Instructions:
(A) Answer these questions using the Heather Mason character analysis:
(i) Which actress does the writer call Heather's original voice actress?
(ii) Who voiced Heather in the HD version?
(iii) Which of Heather's reactions does the writer cite as capturing how people in genuine shock sound?
(B) List every voice actor named in the Heather Mason character analysis.
(C) Go on with the Heather Mason character analysis, starting after its final sentence.

Extract provided:
******
Character Analysis: Heather Mason

It’s very enjoyable to experience the journey of a teenage heroine that actually has something to offer in terms of investment and personality. Heather isn’t a microphone for screaming, a pithy empowerment message or blank slate. Heather Morris (the original voice actress, I know Amanda Winn-Lee was the HD voice but Morris is the voice I automatically think of) really deserves being complimented for possibly having the best voice acting of any Silent Hill protagonist, even including voice actors such as Guy Cihi, Monica Horgan and Donna Burke.

The nuances of a horror protagonist especially create the difference between a vehicle for following the Jungian symbology and transformation of a character overcoming bodily horror and gruesome discovery, or the character the audience finds it difficult to empathise with or vicariously enjoys suffering as a victim. The cadence of Heather’s delivery allows for a few more notes than slang, fright, or following the beats of plot throughout Silent Hill 3’s story. Team Silent created enduring horror protagonists by relying upon a perfection of human expression: either the dissociated expressions of those fraying at the edges of their humanity, or in this case the warmest and most ‘human’ figure being abrasive as a coping mechanism and due to not being eroded by torment.

Irritation is often present in Heather’s character, but as an example, this commonplace emotion is a sign of a somewhat new and amusingly fresh address to Silent Hill as a monster in comparison to the preceding games and attitudes before. Heather conveys not just aggression; but legitimate anger and sorrow. To give a potent example, Heather’s reaction to her father’s death is one of the only examples I can think of in gaming that records how people in genuine shock sound: odd, clearly not composed, something that makes us uncomfortable. Discomfort and the uncanny are not inhuman within the series, but perhaps most offputtingly it is part of our humanity, no matter how monstrous it may be.

To have any wit at all differentiates Heather in this way, but as a player, the synergistic bond between wanting to conquer the game, and to escape tie themselves expertly with Silent Hill 3’s unique story at the time. Heather is not a monster, but is possessed of the collective unconscious, and the looming infection of the Otherworld. The horror of the past, wedded to the flesh and macabre magics pursue her in a more cyclical battle to endure. Not because she happened to find the town, because she was called by her sins, but as part of the wonderful waking in the diner scene. Heather’s story is that of someone human, young, tired. The awareness of consciousness fades, and where she is often in a vulnerable situation there is no response but to use the force of her mind and natural personality.
******
(Saved data entries)
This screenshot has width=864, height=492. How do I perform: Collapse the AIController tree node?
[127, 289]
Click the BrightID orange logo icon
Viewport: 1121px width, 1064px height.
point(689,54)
******
Answers to the exercises:
(A)
(i) Heather Morris
(ii) Amanda Winn-Lee
(iii) Her reaction to her father's death

(B) Heather Morris, Amanda Winn-Lee, Guy Cihi, Monica Horgan, Donna Burke

(C)
The weaponry and resources utilised within the game are not wholly allegorical, but it is a fact in this type of abstract story that only the mind, only the ‘soul’ will save an individual or affect the choices they make within such fleshy corruption and gory chimeras blending the elements of domination, sensuality and reproduction. Heather’s scorn and humour is not irreverent, quite the opposite in fact due to her being a realistic and not annoying young adult protagonist. There simply is not other choice for her character. Harry has no choice but to endure Silent Hill. James has no choice but to wilfully torment himself with Maria’s memory and make a decision as to his torment. Faced with the bestial predation of the cult, Heather is too headstrong, indomitable, and clear headed to do anything but face these ordeals when they come, and walk through the empty grey buildings or beige and veined corridors of the Otherworld until her enemies find themselves beaten back and unable to harm her.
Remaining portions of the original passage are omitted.